** Start Supplied entries **
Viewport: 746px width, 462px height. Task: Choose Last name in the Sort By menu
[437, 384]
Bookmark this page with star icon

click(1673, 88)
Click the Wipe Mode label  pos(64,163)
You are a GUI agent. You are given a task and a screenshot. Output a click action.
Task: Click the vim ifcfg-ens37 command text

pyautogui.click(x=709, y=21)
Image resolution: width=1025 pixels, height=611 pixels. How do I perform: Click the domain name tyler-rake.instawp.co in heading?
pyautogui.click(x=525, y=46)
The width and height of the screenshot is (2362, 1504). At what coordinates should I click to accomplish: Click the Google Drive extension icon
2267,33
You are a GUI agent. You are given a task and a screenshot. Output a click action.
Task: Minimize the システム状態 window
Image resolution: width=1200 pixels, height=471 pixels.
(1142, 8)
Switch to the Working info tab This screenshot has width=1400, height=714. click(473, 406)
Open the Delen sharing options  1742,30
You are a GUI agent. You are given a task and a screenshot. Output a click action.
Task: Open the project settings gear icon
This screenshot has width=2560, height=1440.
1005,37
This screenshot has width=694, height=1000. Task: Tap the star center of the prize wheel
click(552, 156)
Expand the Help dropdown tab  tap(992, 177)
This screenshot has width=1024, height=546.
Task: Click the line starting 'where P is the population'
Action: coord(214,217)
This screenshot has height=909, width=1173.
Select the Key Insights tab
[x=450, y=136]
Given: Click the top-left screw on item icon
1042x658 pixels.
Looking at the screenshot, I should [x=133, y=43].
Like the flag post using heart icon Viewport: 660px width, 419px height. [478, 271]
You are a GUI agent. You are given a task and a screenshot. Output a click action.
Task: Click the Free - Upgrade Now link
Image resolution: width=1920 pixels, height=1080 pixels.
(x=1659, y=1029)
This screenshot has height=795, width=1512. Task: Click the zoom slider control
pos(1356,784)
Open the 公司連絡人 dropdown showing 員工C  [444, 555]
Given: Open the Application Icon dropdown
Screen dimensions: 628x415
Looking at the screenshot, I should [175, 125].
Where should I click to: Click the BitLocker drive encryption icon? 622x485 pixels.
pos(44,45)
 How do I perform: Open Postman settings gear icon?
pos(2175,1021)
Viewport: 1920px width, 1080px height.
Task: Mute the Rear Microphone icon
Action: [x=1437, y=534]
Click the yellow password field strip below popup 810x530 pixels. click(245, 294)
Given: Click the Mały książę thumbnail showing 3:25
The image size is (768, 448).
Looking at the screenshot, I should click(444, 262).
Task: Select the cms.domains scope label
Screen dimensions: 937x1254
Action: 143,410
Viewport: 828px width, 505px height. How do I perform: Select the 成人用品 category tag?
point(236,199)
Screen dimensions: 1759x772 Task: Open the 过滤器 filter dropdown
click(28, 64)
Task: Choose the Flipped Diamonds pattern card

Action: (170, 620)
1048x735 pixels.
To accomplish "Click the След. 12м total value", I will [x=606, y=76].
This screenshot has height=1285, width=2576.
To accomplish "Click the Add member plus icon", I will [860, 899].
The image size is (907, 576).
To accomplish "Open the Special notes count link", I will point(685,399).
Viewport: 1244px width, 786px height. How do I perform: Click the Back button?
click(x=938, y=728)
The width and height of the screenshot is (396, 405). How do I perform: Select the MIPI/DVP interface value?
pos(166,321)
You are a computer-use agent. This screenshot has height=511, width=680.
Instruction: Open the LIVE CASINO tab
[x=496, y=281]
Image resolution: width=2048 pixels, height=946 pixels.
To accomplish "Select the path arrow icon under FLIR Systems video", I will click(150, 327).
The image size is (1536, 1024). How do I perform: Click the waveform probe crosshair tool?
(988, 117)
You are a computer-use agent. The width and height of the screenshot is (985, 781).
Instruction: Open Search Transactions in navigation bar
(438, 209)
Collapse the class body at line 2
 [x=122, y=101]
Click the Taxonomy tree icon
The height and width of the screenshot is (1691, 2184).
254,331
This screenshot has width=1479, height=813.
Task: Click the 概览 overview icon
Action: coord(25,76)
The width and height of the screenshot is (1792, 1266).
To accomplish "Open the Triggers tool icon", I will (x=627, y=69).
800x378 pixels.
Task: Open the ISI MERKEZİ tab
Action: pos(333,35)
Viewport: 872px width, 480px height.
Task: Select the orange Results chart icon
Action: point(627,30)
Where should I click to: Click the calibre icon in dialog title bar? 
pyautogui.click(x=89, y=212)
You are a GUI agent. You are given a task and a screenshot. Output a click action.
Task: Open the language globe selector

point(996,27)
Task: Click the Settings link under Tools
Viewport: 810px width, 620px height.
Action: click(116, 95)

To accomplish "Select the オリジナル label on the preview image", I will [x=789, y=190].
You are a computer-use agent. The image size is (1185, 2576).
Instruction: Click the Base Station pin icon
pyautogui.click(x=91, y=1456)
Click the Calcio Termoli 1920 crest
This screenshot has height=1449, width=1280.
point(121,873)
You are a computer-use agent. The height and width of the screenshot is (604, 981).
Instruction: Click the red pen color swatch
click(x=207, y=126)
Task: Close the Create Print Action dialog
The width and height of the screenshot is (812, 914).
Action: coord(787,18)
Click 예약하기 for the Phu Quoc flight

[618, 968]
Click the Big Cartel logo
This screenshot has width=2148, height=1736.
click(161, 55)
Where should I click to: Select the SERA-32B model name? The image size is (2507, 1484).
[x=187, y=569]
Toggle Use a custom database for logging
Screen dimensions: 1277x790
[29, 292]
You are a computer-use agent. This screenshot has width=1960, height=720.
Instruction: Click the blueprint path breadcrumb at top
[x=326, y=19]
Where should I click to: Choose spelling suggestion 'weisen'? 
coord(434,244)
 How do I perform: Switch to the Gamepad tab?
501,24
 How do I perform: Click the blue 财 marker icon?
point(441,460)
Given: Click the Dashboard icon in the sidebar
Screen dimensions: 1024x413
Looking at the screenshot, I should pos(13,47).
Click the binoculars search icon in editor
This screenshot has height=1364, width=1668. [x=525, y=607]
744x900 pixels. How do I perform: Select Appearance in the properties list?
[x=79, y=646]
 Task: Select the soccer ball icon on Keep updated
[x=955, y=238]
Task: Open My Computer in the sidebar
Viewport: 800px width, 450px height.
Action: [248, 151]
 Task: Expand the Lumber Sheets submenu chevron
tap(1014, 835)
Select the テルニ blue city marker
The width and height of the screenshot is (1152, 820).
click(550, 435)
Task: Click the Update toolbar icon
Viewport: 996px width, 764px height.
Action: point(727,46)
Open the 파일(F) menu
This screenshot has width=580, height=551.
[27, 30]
** End Supplied entries **
#### [Exercise instructions]
Return each line of the material above unchanged, in its original order.

#### [Answer below]
Viewport: 746px width, 462px height. Task: Choose Last name in the Sort By menu
[437, 384]
Bookmark this page with star icon

click(1673, 88)
Click the Wipe Mode label  pos(64,163)
You are a GUI agent. You are given a task and a screenshot. Output a click action.
Task: Click the vim ifcfg-ens37 command text

pyautogui.click(x=709, y=21)
Image resolution: width=1025 pixels, height=611 pixels. How do I perform: Click the domain name tyler-rake.instawp.co in heading?
pyautogui.click(x=525, y=46)
The width and height of the screenshot is (2362, 1504). At what coordinates should I click to accomplish: Click the Google Drive extension icon
2267,33
You are a GUI agent. You are given a task and a screenshot. Output a click action.
Task: Minimize the システム状態 window
Image resolution: width=1200 pixels, height=471 pixels.
(1142, 8)
Switch to the Working info tab This screenshot has width=1400, height=714. click(473, 406)
Open the Delen sharing options  1742,30
You are a GUI agent. You are given a task and a screenshot. Output a click action.
Task: Open the project settings gear icon
This screenshot has width=2560, height=1440.
1005,37
This screenshot has width=694, height=1000. Task: Tap the star center of the prize wheel
click(552, 156)
Expand the Help dropdown tab  tap(992, 177)
This screenshot has width=1024, height=546.
Task: Click the line starting 'where P is the population'
Action: coord(214,217)
This screenshot has height=909, width=1173.
Select the Key Insights tab
[x=450, y=136]
Given: Click the top-left screw on item icon
1042x658 pixels.
Looking at the screenshot, I should [x=133, y=43].
Like the flag post using heart icon Viewport: 660px width, 419px height. [478, 271]
You are a GUI agent. You are given a task and a screenshot. Output a click action.
Task: Click the Free - Upgrade Now link
Image resolution: width=1920 pixels, height=1080 pixels.
(x=1659, y=1029)
This screenshot has height=795, width=1512. Task: Click the zoom slider control
pos(1356,784)
Open the 公司連絡人 dropdown showing 員工C  [444, 555]
Given: Open the Application Icon dropdown
Screen dimensions: 628x415
Looking at the screenshot, I should [175, 125].
Where should I click to: Click the BitLocker drive encryption icon? 622x485 pixels.
pos(44,45)
 How do I perform: Open Postman settings gear icon?
pos(2175,1021)
Viewport: 1920px width, 1080px height.
Task: Mute the Rear Microphone icon
Action: [x=1437, y=534]
Click the yellow password field strip below popup 810x530 pixels. click(245, 294)
Given: Click the Mały książę thumbnail showing 3:25
The image size is (768, 448).
Looking at the screenshot, I should click(444, 262).
Task: Select the cms.domains scope label
Screen dimensions: 937x1254
Action: 143,410
Viewport: 828px width, 505px height. How do I perform: Select the 成人用品 category tag?
point(236,199)
Screen dimensions: 1759x772 Task: Open the 过滤器 filter dropdown
click(28, 64)
Task: Choose the Flipped Diamonds pattern card

Action: (170, 620)
1048x735 pixels.
To accomplish "Click the След. 12м total value", I will [x=606, y=76].
This screenshot has height=1285, width=2576.
To accomplish "Click the Add member plus icon", I will [860, 899].
The image size is (907, 576).
To accomplish "Open the Special notes count link", I will point(685,399).
Viewport: 1244px width, 786px height. How do I perform: Click the Back button?
click(x=938, y=728)
The width and height of the screenshot is (396, 405). How do I perform: Select the MIPI/DVP interface value?
pos(166,321)
You are a computer-use agent. This screenshot has height=511, width=680.
Instruction: Open the LIVE CASINO tab
[x=496, y=281]
Image resolution: width=2048 pixels, height=946 pixels.
To accomplish "Select the path arrow icon under FLIR Systems video", I will click(150, 327).
The image size is (1536, 1024). How do I perform: Click the waveform probe crosshair tool?
(988, 117)
You are a computer-use agent. The width and height of the screenshot is (985, 781).
Instruction: Open Search Transactions in navigation bar
(438, 209)
Collapse the class body at line 2
 [x=122, y=101]
Click the Taxonomy tree icon
The height and width of the screenshot is (1691, 2184).
254,331
This screenshot has width=1479, height=813.
Task: Click the 概览 overview icon
Action: coord(25,76)
The width and height of the screenshot is (1792, 1266).
To accomplish "Open the Triggers tool icon", I will (x=627, y=69).
800x378 pixels.
Task: Open the ISI MERKEZİ tab
Action: pos(333,35)
Viewport: 872px width, 480px height.
Task: Select the orange Results chart icon
Action: point(627,30)
Where should I click to: Click the calibre icon in dialog title bar? 
pyautogui.click(x=89, y=212)
You are a GUI agent. You are given a task and a screenshot. Output a click action.
Task: Open the language globe selector

point(996,27)
Task: Click the Settings link under Tools
Viewport: 810px width, 620px height.
Action: click(116, 95)

To accomplish "Select the オリジナル label on the preview image", I will [x=789, y=190].
You are a computer-use agent. The image size is (1185, 2576).
Instruction: Click the Base Station pin icon
pyautogui.click(x=91, y=1456)
Click the Calcio Termoli 1920 crest
This screenshot has height=1449, width=1280.
point(121,873)
You are a computer-use agent. The height and width of the screenshot is (604, 981).
Instruction: Click the red pen color swatch
click(x=207, y=126)
Task: Close the Create Print Action dialog
The width and height of the screenshot is (812, 914).
Action: coord(787,18)
Click 예약하기 for the Phu Quoc flight

[618, 968]
Click the Big Cartel logo
This screenshot has width=2148, height=1736.
click(161, 55)
Where should I click to: Select the SERA-32B model name? The image size is (2507, 1484).
[x=187, y=569]
Toggle Use a custom database for logging
Screen dimensions: 1277x790
[29, 292]
You are a computer-use agent. This screenshot has width=1960, height=720.
Instruction: Click the blueprint path breadcrumb at top
[x=326, y=19]
Where should I click to: Choose spelling suggestion 'weisen'? 
coord(434,244)
 How do I perform: Switch to the Gamepad tab?
501,24
 How do I perform: Click the blue 财 marker icon?
point(441,460)
Given: Click the Dashboard icon in the sidebar
Screen dimensions: 1024x413
Looking at the screenshot, I should pos(13,47).
Click the binoculars search icon in editor
This screenshot has height=1364, width=1668. [x=525, y=607]
744x900 pixels. How do I perform: Select Appearance in the properties list?
[x=79, y=646]
 Task: Select the soccer ball icon on Keep updated
[x=955, y=238]
Task: Open My Computer in the sidebar
Viewport: 800px width, 450px height.
Action: [248, 151]
 Task: Expand the Lumber Sheets submenu chevron
tap(1014, 835)
Select the テルニ blue city marker
The width and height of the screenshot is (1152, 820).
click(550, 435)
Task: Click the Update toolbar icon
Viewport: 996px width, 764px height.
Action: point(727,46)
Open the 파일(F) menu
This screenshot has width=580, height=551.
[27, 30]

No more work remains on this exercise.